=== Document section ===
══════════════════════════════
On 8 March 2022, Wan-Ifra closed the opening day of its virtual digital summit with a panel discussion that included Mukund Padmanabhan, chairman of its Worlds Editor Forum for India WEF, Ritu Kapur, the co-founder of Quint Digital Media, and Srinivasan Balasubramanian, the managing director of the Vikatan Group.

The topic discussed in the recently happened Wan-Ifra India Digital Summit was the status of the Indian news media industry and of how to monetize digital readership as a significant revenue stream. In India, very few readers have subscribed to digital news platforms. Niche players are doing better in this respect but when publishers and owners were asked about what are the important issues coming up this year for news media, 79% flagged subscription.

Continuing to the conversation on subscription, Ritu Kapur, co-founder, Quint Digital Media, pointed out that the problem with publishers being advertising revenue dependent was that it put currency of traffic over the quality of journalism. “The key step in building your subscription journey is to start thinking audience-first. Conversions are less likely to happen from the news or deep-dive investigations. Build your non-news buckets to hook users in who will then start engaging with your core content,” she said.

According to Balasubramanian, the Indian subscription pricing scenario is different from the West. “The quantum of an annual subscription package is not overwhelming, rendering monthly packages redundant. Now, we have to start thinking with the prospect of the audience and should encourage the journalists, and also we need to enhance the number of revenue streams that we have,” he said.

Wan-Ifra continues its discussion on Indian news media

Our own observation is that most news media dailies are reluctant to change or adapt their business model to depend on the subscription model even in print, let alone on their digital platforms. It is easier to extract money for advertising on the basis of inflated reach numbers than to provide differentiated content that readers would be willing to pay for. The investments in digital have in main (with notable exceptions) been to present a web version of the printed newspaper with some additional investments but with little investments in data science, analytics and artificial intelligence or web readership monetizing campaigns.
══════════════════════════════
=== Available data ===

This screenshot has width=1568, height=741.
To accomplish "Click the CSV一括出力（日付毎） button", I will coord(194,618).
══════════════════════════════
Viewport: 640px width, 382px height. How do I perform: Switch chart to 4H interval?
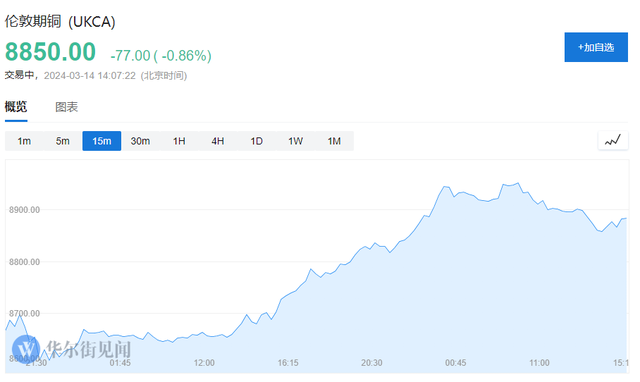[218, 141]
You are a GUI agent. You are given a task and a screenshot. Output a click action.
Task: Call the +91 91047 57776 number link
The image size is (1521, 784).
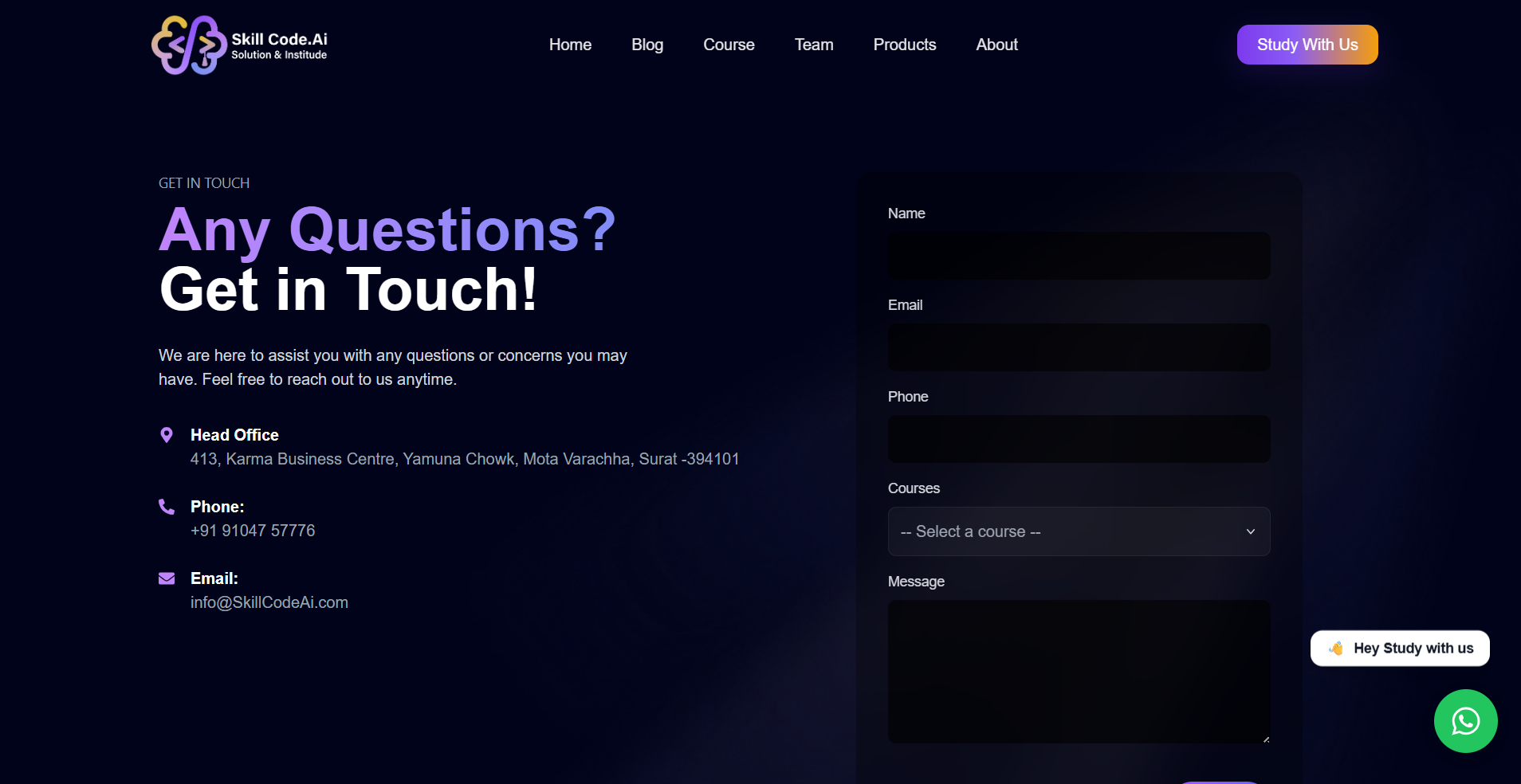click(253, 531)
══════════════════════════════
=== Problems to work on ===
a) In the text on the Wan-Ifra India Digital Summit, what percentage of publishers and owners flagged subscription as an important issue for news media this year?
b) Extend the piece on the Wan-Ifra India Digital Summit past its final sentence.

=== Exercise responses ===
a) 79%

b)
However, there has been some improvement amongst the large Indian daily newspaper groups in their investments in resources and software development for monetizing digital subscriptions in the past two years of the Covid-19 pandemic. So while there is positive movement in this direction and may lead to some breakthroughs may be delayed as the economy recovers and the larger newspapers go back to their fight over print ads. Election and political advertising are also a drug that puts differentiation and digital subscriptions efforts back to sleep. There is hardly any understanding about building engagement with core content. 

As Warren Fernandez pointed out at the start of the first day, the key differentiator for the readers during the pandemic was the trust they placed in the media that fought fake news and disinformation, and this is the card that must be played in order to win paying readers. However the second lesson of his talk suggested that the news media is not an ordinary business ready to be financially milked for any and every opportunity, it needs to be developed as an asset and activity which is a social good.